While Barbara Blewden pleaded guilty to the offences she had denied supplying drugs; she had a poor memory and 'it may be there is some confusion.' Photo / Supplied
A New Zealand grandmother caught supplying heroin from her council flat has escaped jail.
Barbara Blewden, 78, received a suspended six-month prison sentence and was also put on a six month good behaviour bond today in the New South Wales District Court.
Judge Kate Traill said Blewden had been "substantially involved in the trafficking of drugs" from her flat at Surry Hills in Sydney's inner city, the Daily Mail Australia reported.
However the amounts of heroin she had supplied were "extremely small" and her offending was at the lower end of the scale.
Blewden pleaded guilty to the deemed supply of amphetamine and the supply of a small quantity of heroin between February and March 2017.
The amphetamine charge related to drugs Blewden told police were for her own use. Blewden said she had begun taking amphetamines on weekends when she was about 60.

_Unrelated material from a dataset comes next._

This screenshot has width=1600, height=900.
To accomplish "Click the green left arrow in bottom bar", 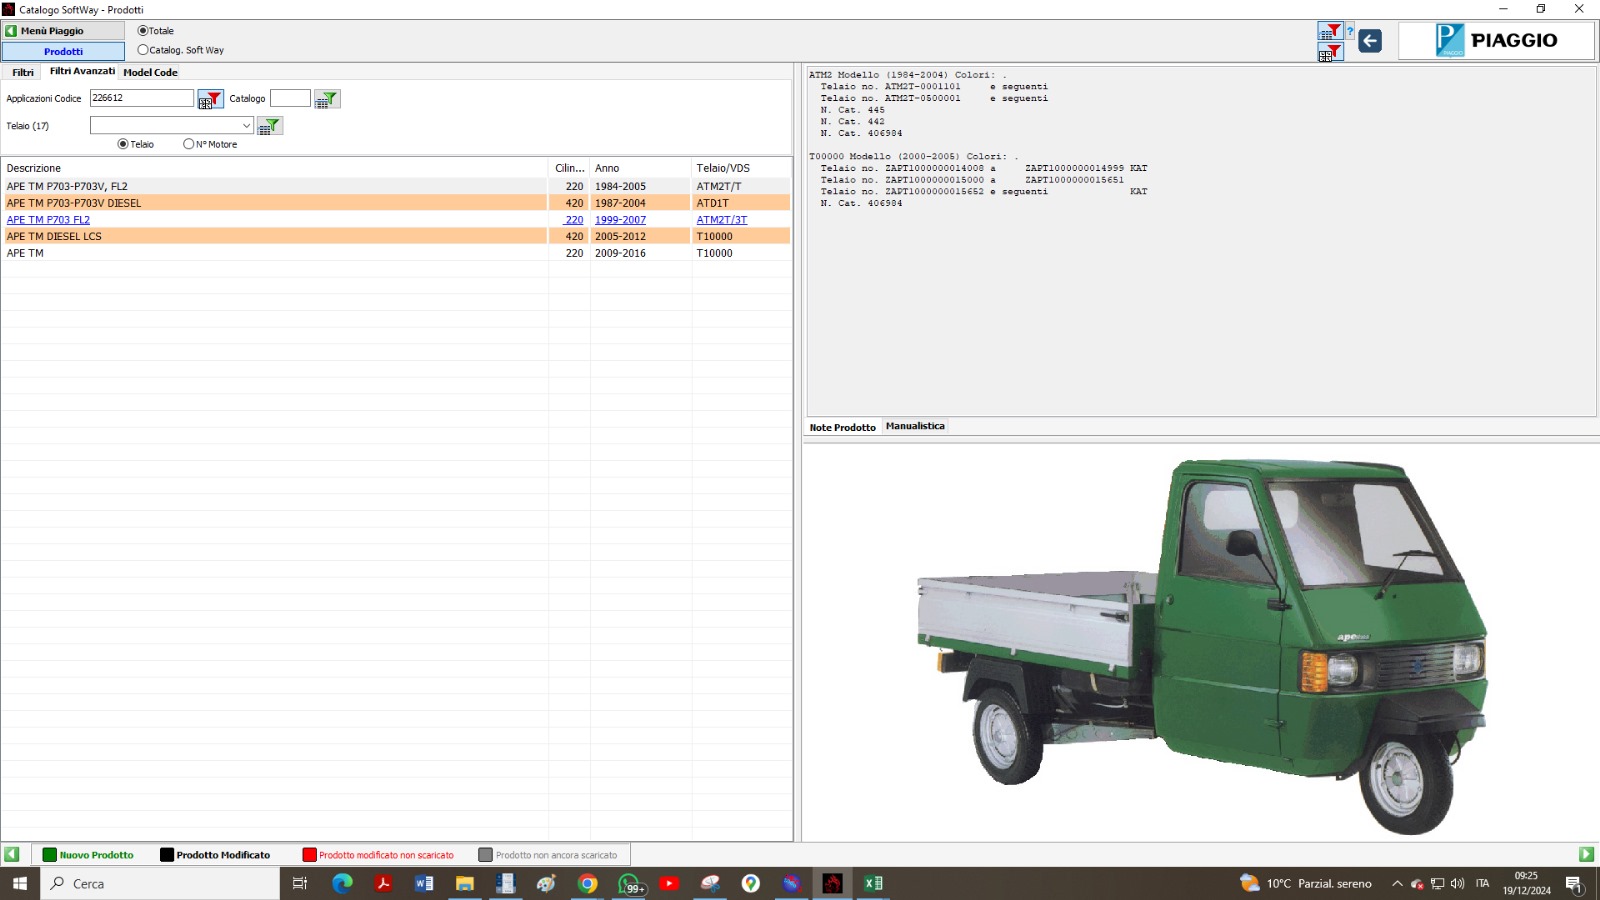I will pyautogui.click(x=12, y=854).
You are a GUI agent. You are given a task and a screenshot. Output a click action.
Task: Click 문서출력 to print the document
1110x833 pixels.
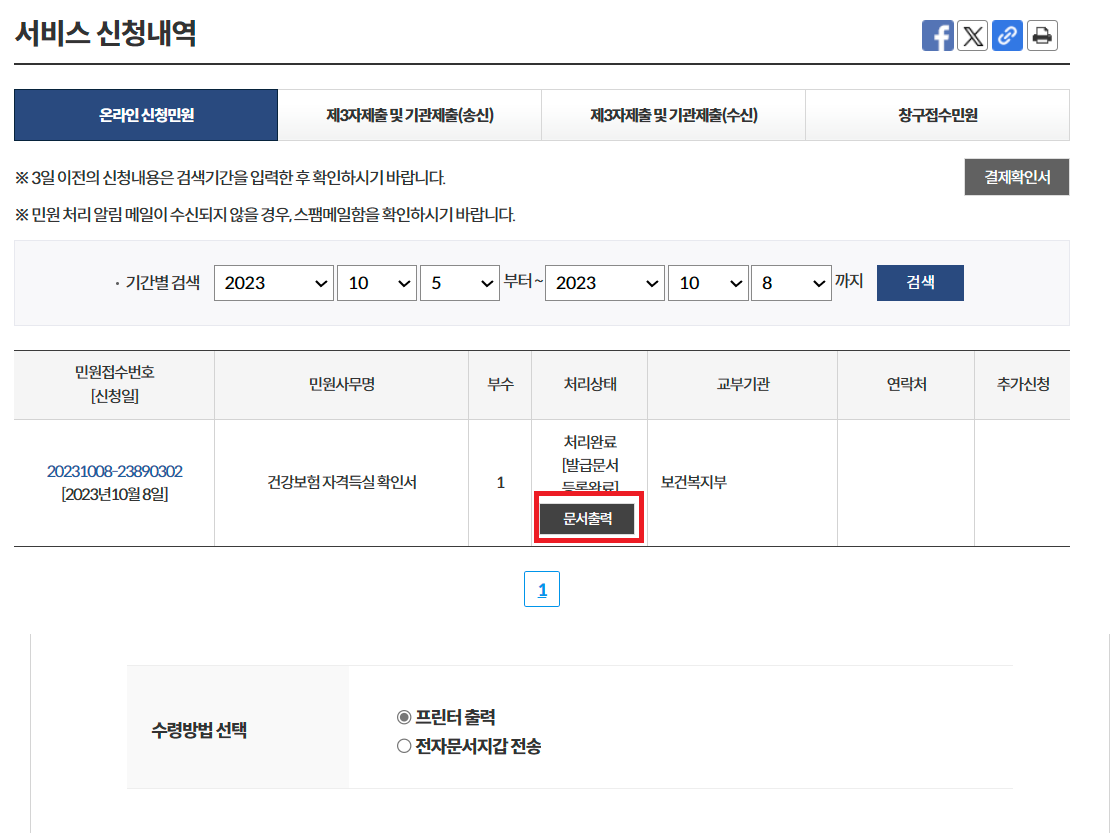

"Its seems that the supplies were very small amounts when one looks at the facts," Blewden's lawyer Douglas Marr said.
She was in poor health and was suffering early onset dementia and had heart disease, the court heard.
Marr said while Blewden pleaded guilty to the offences she had denied supplying drugs; she had a poor memory and "it may be there is some confusion".
Blewden told Daily Mail Australia shortly after her arrest last year she had been terrified when police arrived at her door on the morning they raided her home.
"It was just before nine o'clock when I decided to go down to the shops but when I opened the door police in big jackets and helmets started yelling at me," she said.
"It was very frightening, I just opened the door then six of them dressed like Ninja Turtles and with guns came in the door shouting at me to sit down and stay still.
"I didn't know what was going on they were all just shouting.
"They made a mess and went through everything and took me to the police station where I had to sit in a cell for five hours. It was so cold.
"I'm so scared of jail and scared they might make me go back to New Zealand I haven't been there in over 50 years, I don't know anyone."